== EXTRACTED INFORMATION ==
┄┄┄┄┄┄┄┄┄┄┄┄┄┄┄┄┄┄┄┄

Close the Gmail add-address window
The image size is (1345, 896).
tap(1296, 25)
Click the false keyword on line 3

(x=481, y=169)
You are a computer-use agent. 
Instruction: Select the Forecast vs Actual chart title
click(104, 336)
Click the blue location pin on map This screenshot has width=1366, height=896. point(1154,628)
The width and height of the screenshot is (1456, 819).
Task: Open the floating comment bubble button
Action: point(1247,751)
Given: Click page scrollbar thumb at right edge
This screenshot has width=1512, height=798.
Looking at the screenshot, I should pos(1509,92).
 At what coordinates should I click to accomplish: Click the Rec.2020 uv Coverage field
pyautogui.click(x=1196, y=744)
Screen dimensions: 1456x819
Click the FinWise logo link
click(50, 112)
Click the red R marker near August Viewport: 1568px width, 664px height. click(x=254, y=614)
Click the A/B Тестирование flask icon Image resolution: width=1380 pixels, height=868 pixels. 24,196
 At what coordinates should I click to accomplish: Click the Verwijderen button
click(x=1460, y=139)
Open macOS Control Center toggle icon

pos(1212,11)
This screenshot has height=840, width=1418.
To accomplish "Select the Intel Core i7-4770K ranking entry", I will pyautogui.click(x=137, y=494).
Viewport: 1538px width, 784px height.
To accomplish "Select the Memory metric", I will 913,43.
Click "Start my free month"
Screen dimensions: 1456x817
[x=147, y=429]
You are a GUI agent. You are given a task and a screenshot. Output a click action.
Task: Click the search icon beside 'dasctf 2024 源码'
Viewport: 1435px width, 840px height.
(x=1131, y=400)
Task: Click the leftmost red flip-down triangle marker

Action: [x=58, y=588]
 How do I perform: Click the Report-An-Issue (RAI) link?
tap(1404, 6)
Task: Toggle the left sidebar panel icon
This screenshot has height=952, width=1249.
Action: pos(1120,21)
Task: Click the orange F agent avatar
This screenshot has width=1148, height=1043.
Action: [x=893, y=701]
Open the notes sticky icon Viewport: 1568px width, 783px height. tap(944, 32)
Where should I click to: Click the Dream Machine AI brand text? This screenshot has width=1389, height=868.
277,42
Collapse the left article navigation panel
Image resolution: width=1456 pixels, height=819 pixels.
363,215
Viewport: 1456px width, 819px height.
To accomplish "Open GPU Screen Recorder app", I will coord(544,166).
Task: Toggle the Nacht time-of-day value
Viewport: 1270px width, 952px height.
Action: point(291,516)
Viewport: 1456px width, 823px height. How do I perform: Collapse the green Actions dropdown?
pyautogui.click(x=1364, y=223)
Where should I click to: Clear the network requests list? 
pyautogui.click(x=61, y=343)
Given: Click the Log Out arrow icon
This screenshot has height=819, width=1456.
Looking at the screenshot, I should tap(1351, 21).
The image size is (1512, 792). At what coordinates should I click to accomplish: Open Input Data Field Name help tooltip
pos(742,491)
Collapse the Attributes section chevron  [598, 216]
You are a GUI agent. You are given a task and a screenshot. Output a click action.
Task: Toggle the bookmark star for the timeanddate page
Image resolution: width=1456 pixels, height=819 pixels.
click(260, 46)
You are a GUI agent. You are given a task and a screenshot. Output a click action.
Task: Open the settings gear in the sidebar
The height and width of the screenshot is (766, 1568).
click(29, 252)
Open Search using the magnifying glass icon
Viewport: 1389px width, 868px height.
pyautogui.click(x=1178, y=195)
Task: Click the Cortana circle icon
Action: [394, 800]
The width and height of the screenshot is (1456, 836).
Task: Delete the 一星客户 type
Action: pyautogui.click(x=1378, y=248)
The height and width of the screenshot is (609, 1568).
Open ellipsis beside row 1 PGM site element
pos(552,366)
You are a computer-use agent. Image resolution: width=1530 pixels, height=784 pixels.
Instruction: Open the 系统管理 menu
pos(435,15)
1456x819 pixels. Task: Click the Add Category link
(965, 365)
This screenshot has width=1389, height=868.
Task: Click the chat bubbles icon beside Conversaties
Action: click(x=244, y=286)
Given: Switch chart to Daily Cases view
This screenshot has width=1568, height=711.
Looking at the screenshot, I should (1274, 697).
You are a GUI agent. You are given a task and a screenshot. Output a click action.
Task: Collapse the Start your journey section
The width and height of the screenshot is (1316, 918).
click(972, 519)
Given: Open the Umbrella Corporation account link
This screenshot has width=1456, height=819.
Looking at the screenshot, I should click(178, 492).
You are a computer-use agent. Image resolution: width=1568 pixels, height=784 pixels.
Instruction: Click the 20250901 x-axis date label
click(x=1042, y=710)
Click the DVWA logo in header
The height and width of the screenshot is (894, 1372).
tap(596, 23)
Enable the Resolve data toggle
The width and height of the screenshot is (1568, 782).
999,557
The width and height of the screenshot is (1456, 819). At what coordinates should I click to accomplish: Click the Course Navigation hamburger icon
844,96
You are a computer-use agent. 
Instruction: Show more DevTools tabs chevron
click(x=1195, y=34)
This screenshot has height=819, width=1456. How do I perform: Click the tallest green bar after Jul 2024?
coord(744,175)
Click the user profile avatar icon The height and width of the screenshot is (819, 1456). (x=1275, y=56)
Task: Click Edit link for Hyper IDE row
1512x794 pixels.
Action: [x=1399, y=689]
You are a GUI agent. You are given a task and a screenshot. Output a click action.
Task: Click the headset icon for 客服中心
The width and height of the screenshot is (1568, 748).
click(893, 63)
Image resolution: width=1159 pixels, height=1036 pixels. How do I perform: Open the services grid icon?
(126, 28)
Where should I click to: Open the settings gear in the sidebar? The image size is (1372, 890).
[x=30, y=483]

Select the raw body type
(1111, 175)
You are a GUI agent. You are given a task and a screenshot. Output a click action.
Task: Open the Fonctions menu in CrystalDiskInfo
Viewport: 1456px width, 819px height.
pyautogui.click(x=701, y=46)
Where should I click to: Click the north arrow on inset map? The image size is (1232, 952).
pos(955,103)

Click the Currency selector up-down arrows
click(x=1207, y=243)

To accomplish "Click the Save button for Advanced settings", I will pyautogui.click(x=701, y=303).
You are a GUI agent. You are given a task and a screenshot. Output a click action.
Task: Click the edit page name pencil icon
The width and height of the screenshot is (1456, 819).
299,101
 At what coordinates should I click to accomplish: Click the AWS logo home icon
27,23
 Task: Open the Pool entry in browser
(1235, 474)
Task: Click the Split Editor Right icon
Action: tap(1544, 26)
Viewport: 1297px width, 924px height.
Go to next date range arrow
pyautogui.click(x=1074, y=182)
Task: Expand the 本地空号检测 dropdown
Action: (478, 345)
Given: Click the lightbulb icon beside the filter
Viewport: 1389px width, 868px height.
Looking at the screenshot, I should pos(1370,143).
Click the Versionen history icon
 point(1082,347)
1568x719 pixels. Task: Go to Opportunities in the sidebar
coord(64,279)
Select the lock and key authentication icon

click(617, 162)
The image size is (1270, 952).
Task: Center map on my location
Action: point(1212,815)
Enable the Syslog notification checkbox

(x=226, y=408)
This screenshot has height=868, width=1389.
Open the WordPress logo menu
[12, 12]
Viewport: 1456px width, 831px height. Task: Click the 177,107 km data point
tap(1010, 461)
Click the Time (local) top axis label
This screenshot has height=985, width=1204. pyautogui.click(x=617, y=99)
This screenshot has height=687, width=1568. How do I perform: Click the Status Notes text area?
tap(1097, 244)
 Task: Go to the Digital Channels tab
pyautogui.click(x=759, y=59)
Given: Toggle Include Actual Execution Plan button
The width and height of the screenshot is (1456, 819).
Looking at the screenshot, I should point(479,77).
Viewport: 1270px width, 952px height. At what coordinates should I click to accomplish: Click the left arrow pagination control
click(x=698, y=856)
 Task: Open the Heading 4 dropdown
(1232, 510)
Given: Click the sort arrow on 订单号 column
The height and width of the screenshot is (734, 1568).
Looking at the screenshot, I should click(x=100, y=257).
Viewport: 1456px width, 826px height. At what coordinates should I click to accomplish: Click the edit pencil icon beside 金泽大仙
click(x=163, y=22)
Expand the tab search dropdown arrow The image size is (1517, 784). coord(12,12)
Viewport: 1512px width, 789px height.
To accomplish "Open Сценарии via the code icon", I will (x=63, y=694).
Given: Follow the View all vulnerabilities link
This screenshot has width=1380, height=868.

┄┄┄┄┄┄┄┄┄┄┄┄┄┄┄┄┄┄┄┄

== WHAT YOU SHOULD DO ==
Extract exactly and only the lines above from the line containing "Viewport: 1456px width, 823px" through the line containing "Given: Click the Log Out arrow icon", both end lines included.

== SOLUTION TO THIS TASK ==
Viewport: 1456px width, 823px height. How do I perform: Collapse the green Actions dropdown?
pyautogui.click(x=1364, y=223)
Where should I click to: Clear the network requests list? 
pyautogui.click(x=61, y=343)
Given: Click the Log Out arrow icon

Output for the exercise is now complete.